The Clarice Smith Performing Arts Center at the University of Maryland, College Park, Md. (Sophia Parkins/The Black Explosion)

Makaya McCraven, an “organic beat scientist” and leading voice in Chicago’s vibrant jazz scene, brought his hip-hop-inspired rhythms and spirit of improvisation to the University of Maryland’s Clarice Smith Performing Arts Center’s Dekelboum Concert Hall Feb. 21, touring with a four-piece ensemble in support of his newest album, “Off the Record.”

The performance, played by McCraven and three other members of the record’s sessions—Junius Paul on bass, Marquis Hill on trumpet and Joel Ross on vibraphone—featured lengthy, expansive selections from the recent release, beginning with the setlist opener “Away.” McCraven spirited audience members with the drummer’s complex mixture of jazz, funk and experimental music.

In the middle of the performance, McCraven got up from his kit and spoke directly to the audience on the nature of improvisation, explaining that many people ask him how he’s able to come up with new music on the spot at every show.

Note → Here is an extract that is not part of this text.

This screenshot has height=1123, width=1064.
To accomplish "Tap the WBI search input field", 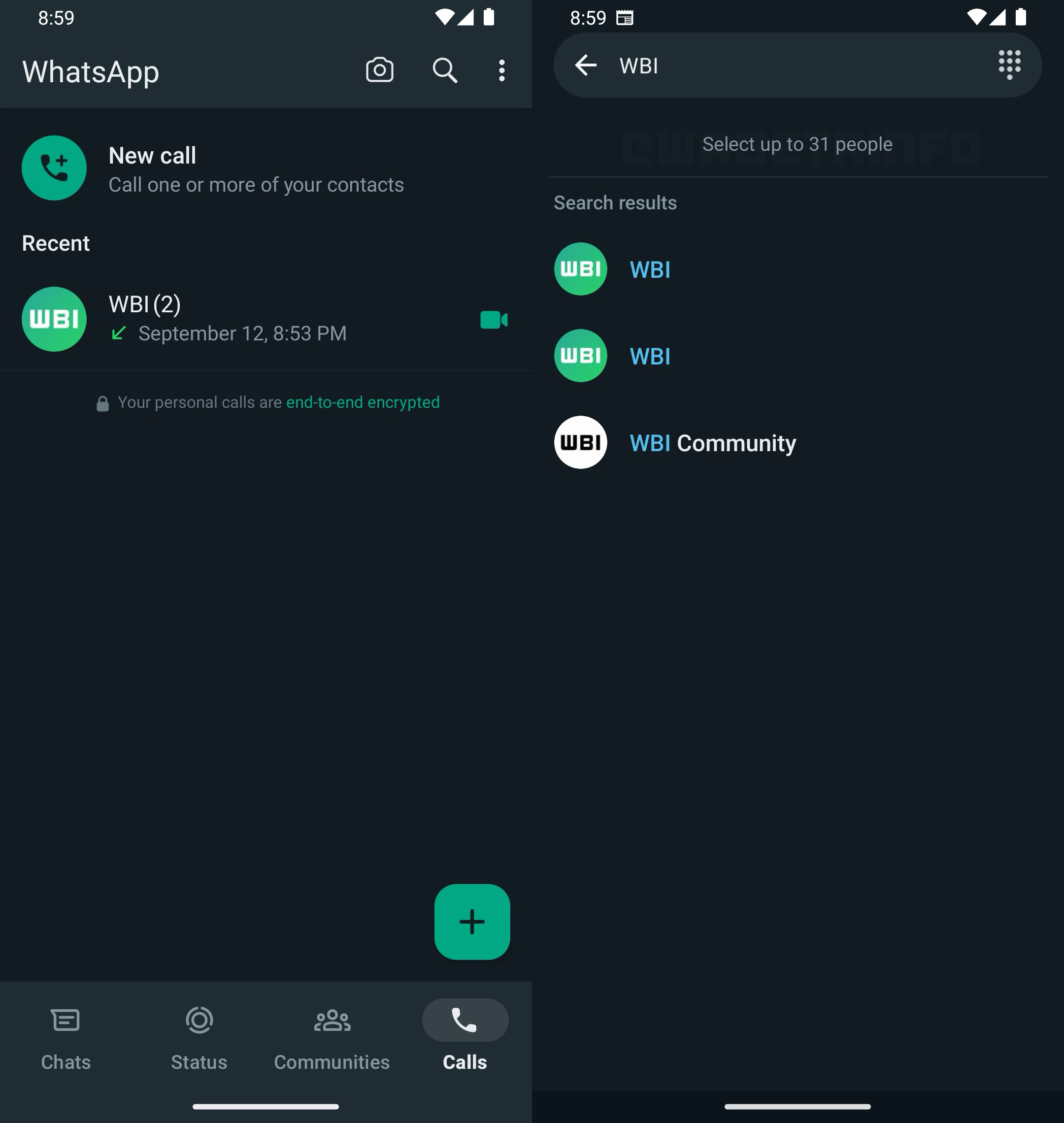I will point(797,65).
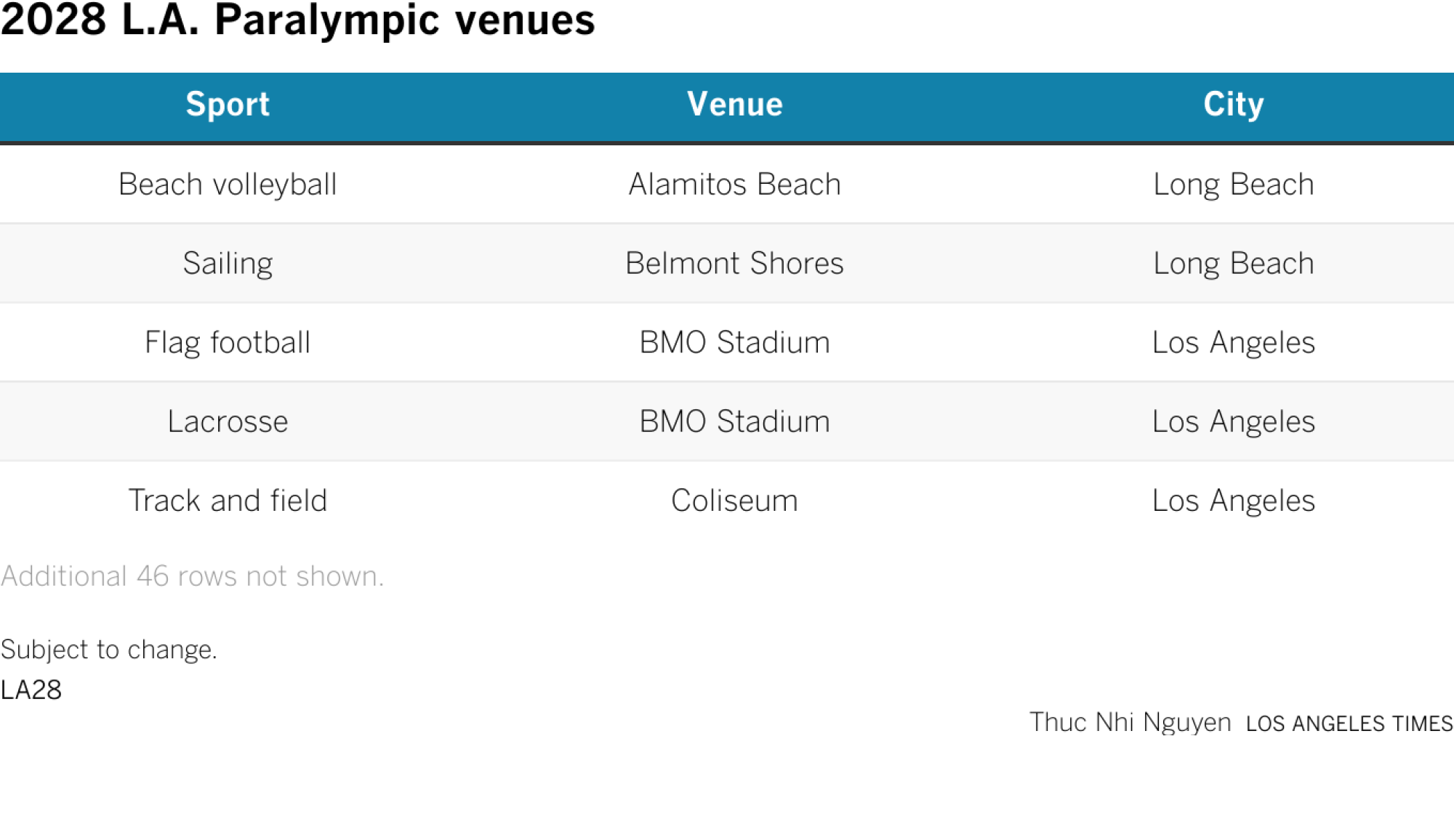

The answer, according to McCraven, lies in what humans do every day: processing the constant minutiae of daily life.

“We are all trying to figure this shit out in real time,” McCraven said in a monologue to the audience. “That’s improvisation!”

For the live stage, McCraven and his band adapted his signature style of retrofitting chopped-up live recordings with studio overdubs by utilizing unorthodox instruments and sounds not commonly found in a jazz ensemble, including hand bells, chimes, claves, spoken word samples and even a small radio held closely to a microphone.

McCraven’s “multitasking” approach to jazz particularly enraptured fellow drummer and graduate electrical engineering student Oliver Foley. 

“It really seemed like [McCraven] was to some extent controlling some of the sound generated by the other instruments, I just thought it pushed that improvisation to the next level,” Foley said.

Songs would begin small—just the shake of a string of bells, or the strum of a bassline—then slowly develop into complex, polyrhythmic explosions of sound. Each musician seemingly knew the exact place to join in on a vamp, almost as if the music was playing them, dictated by groove and groove alone.

“They were just messing around on the instruments, sort of drawing us in, and then without really noticing, it became a whole song,” said Ezra Paul, a junior kinesiology major.

Throughout the night, the ensemble’s sonic explorations shifted in mood and feeling, but the echo-laden trumpet melodies of Hill and the vibraphone doubling of Ross grounded the music in a way similar to the addictive, repeated hooks of mainstream hip-hop.

Thanks to the impeccable rhythm section of McCraven and Paul, the music’s groove was never led astray, and audience members bopped their heads and moved their bodies to the thunderclap of McCraven’s snare and insistent hum of Paul’s bass.

McCraven’s ensemble concluded the night with a bombastic, far-reaching encore that delighted the audience, including Kendra Scott, who saw McCraven previously perform in Philadelphia and D.C.

“Each time is different, which is why I love coming to see him,” Scott said.